*** ENTRIES PROVIDED ***
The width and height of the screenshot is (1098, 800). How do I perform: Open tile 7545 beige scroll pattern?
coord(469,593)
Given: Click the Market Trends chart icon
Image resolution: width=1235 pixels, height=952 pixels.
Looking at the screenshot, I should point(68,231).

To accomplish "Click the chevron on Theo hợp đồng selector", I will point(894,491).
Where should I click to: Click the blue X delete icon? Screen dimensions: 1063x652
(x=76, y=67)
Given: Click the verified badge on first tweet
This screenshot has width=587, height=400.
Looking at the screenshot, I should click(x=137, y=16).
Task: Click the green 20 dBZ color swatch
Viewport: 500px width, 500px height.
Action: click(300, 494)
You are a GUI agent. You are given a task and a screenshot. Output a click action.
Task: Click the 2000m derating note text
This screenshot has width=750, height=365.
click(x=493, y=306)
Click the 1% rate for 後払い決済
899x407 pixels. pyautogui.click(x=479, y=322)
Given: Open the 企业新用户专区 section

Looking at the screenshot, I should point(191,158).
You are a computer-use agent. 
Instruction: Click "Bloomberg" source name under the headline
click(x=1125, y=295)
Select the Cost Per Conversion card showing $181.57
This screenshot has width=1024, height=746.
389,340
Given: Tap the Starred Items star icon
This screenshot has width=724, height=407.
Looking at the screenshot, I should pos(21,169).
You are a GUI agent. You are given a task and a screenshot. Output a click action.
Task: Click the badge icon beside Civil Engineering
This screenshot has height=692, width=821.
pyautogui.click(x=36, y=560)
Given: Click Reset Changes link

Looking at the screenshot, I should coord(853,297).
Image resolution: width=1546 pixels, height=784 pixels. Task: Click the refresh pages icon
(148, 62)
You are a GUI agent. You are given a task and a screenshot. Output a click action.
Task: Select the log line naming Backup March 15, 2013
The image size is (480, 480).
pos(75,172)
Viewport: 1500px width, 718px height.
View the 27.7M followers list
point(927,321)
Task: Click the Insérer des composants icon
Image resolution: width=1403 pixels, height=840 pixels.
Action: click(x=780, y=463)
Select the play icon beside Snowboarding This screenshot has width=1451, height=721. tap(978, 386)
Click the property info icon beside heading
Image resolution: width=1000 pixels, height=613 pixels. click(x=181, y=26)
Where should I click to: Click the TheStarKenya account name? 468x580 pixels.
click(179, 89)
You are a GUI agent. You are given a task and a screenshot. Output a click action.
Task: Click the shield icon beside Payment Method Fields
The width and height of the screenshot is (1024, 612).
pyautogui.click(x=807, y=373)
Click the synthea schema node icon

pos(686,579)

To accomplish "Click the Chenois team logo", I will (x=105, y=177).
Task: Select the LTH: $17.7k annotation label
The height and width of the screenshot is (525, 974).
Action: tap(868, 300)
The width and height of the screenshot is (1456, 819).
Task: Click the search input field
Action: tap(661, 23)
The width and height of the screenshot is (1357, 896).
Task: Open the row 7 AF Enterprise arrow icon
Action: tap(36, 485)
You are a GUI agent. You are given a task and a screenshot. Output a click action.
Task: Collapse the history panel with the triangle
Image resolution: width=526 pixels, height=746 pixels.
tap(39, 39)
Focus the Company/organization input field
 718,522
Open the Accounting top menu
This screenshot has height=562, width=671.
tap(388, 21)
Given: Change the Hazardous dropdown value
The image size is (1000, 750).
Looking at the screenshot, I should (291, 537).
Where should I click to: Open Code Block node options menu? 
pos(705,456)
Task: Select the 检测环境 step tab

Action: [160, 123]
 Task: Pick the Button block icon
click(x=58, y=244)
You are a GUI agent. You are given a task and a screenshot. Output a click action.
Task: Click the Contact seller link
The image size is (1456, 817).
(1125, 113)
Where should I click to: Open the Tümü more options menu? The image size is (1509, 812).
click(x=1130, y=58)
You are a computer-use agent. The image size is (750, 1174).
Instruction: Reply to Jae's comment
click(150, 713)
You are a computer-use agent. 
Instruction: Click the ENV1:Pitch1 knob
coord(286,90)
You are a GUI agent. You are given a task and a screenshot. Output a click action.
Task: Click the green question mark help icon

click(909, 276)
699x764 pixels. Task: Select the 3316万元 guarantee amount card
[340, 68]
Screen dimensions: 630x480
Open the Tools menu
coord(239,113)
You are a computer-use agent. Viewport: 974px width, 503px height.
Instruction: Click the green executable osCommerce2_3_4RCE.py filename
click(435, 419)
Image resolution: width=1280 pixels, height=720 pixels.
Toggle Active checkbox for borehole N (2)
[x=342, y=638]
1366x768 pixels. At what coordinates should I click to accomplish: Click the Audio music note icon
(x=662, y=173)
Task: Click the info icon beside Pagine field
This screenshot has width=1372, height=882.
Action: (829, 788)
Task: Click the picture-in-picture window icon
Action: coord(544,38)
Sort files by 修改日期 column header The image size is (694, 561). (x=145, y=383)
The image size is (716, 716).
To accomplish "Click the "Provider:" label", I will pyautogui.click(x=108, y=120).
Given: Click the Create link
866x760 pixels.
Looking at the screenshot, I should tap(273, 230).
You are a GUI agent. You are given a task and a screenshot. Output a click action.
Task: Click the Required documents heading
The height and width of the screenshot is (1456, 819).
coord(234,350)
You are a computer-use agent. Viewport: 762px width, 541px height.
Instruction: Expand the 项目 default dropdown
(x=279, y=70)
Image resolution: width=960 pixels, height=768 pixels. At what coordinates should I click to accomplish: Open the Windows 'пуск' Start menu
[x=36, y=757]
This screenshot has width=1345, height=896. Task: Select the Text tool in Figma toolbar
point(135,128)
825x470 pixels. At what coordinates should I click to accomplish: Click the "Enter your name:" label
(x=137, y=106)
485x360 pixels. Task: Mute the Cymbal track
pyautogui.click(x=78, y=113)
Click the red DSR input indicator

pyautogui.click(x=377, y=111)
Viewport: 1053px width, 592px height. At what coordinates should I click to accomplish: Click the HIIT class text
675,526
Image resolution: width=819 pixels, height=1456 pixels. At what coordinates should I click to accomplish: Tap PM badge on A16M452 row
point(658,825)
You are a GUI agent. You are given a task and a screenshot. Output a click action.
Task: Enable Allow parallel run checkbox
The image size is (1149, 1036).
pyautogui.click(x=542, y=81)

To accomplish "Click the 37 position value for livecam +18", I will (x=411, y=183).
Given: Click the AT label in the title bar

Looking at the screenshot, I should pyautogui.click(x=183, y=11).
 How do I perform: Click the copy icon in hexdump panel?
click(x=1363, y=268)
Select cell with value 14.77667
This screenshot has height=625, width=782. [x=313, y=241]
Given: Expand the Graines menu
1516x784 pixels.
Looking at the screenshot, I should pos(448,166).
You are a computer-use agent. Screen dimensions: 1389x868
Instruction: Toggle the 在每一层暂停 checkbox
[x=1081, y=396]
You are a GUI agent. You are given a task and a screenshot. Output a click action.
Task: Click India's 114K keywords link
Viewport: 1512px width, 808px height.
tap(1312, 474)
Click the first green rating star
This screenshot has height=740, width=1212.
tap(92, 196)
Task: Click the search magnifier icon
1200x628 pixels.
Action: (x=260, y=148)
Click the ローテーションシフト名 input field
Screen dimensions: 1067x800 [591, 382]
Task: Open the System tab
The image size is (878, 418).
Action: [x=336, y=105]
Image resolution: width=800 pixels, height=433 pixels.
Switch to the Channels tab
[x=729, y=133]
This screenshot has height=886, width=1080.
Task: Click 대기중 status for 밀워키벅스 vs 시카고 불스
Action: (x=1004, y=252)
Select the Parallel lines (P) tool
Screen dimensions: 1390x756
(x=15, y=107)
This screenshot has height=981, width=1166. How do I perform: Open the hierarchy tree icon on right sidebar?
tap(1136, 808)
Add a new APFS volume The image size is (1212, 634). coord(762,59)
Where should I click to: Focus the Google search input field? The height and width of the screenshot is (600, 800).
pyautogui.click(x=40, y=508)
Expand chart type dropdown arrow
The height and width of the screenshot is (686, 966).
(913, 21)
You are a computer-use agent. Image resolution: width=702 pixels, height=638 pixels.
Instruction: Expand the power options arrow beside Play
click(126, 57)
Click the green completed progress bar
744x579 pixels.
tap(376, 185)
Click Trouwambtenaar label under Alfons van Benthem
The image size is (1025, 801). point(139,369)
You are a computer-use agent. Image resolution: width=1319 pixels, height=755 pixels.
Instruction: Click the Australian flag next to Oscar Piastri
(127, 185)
***
= WORK REQUIRED =
Quote, with nothing altered, all lines from the start of the entries to the line that carries "Task: Click the green 20 dBZ color swatch", inclusive.

= ANSWER TO THIS TASK =
The width and height of the screenshot is (1098, 800). How do I perform: Open tile 7545 beige scroll pattern?
coord(469,593)
Given: Click the Market Trends chart icon
Image resolution: width=1235 pixels, height=952 pixels.
Looking at the screenshot, I should point(68,231).

To accomplish "Click the chevron on Theo hợp đồng selector", I will point(894,491).
Where should I click to: Click the blue X delete icon? Screen dimensions: 1063x652
(x=76, y=67)
Given: Click the verified badge on first tweet
This screenshot has width=587, height=400.
Looking at the screenshot, I should click(x=137, y=16).
Task: Click the green 20 dBZ color swatch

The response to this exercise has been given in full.